## TO DO
What is needed is an exact repeat of the entries, with no pictures in it.

## RECORDS FOR THE TASK

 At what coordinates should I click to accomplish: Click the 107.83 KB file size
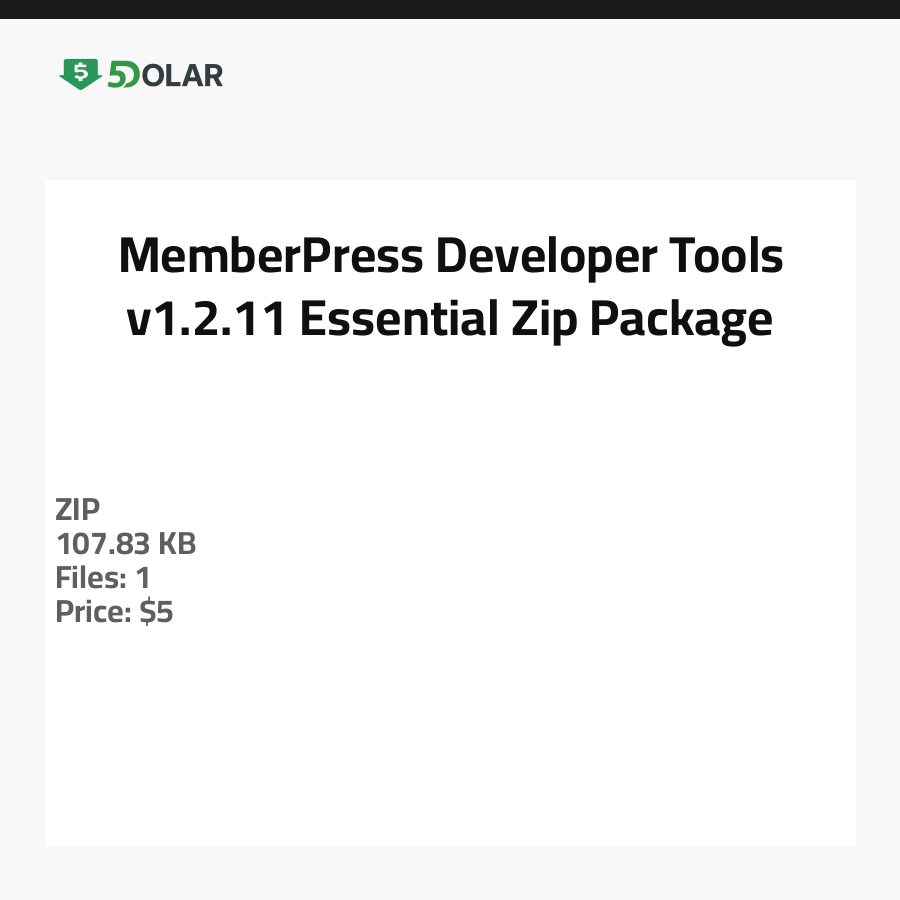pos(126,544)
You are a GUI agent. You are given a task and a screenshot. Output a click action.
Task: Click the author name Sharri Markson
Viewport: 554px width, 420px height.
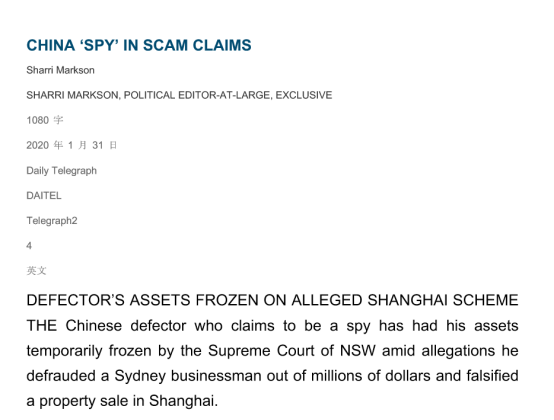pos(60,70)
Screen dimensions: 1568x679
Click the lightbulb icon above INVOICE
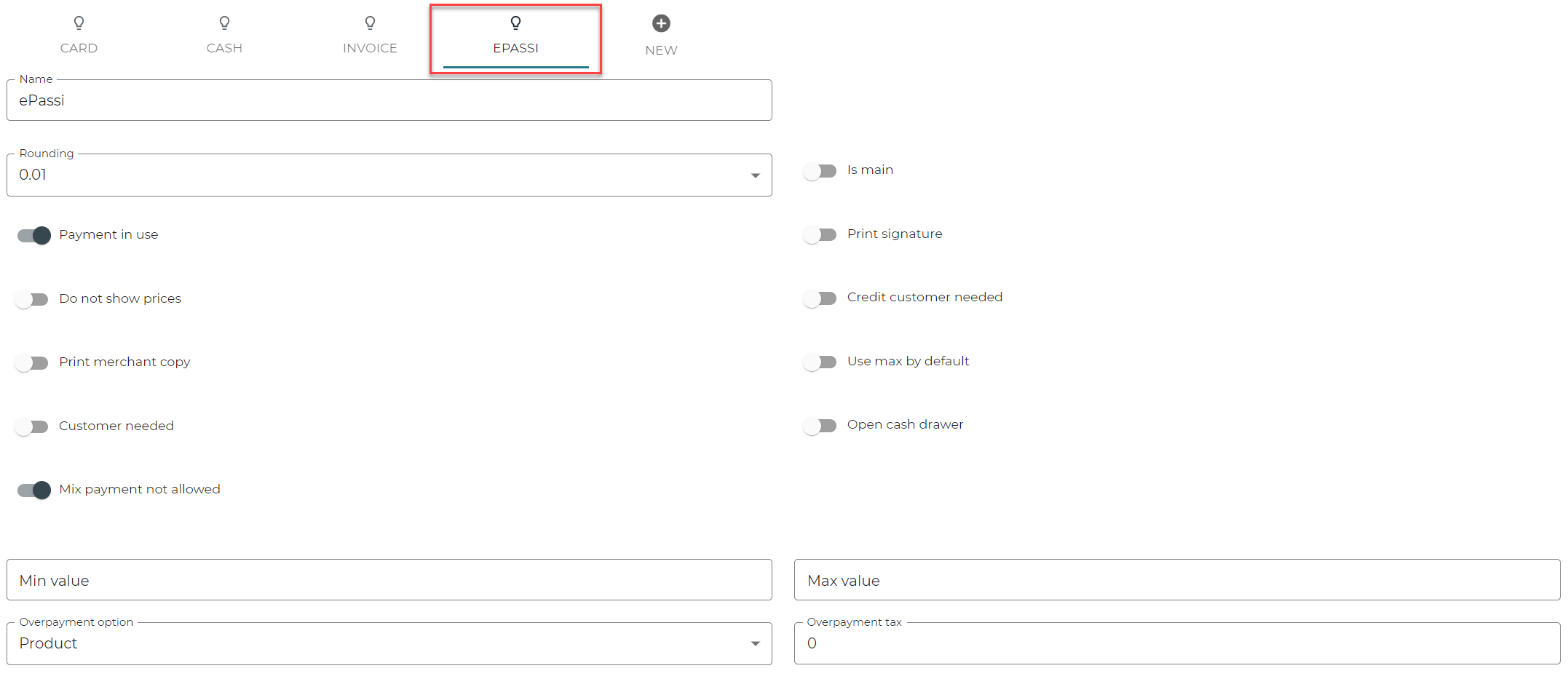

## OUTPUT FOR THIS TASK
 At what coordinates should I click to accomplish: Click the 107.83 KB file size
pos(126,544)
You are a GUI agent. You are given a task and a screenshot. Output a click action.
Task: Click the author name Sharri Markson
Viewport: 554px width, 420px height.
pos(60,70)
Screen dimensions: 1568x679
Click the lightbulb icon above INVOICE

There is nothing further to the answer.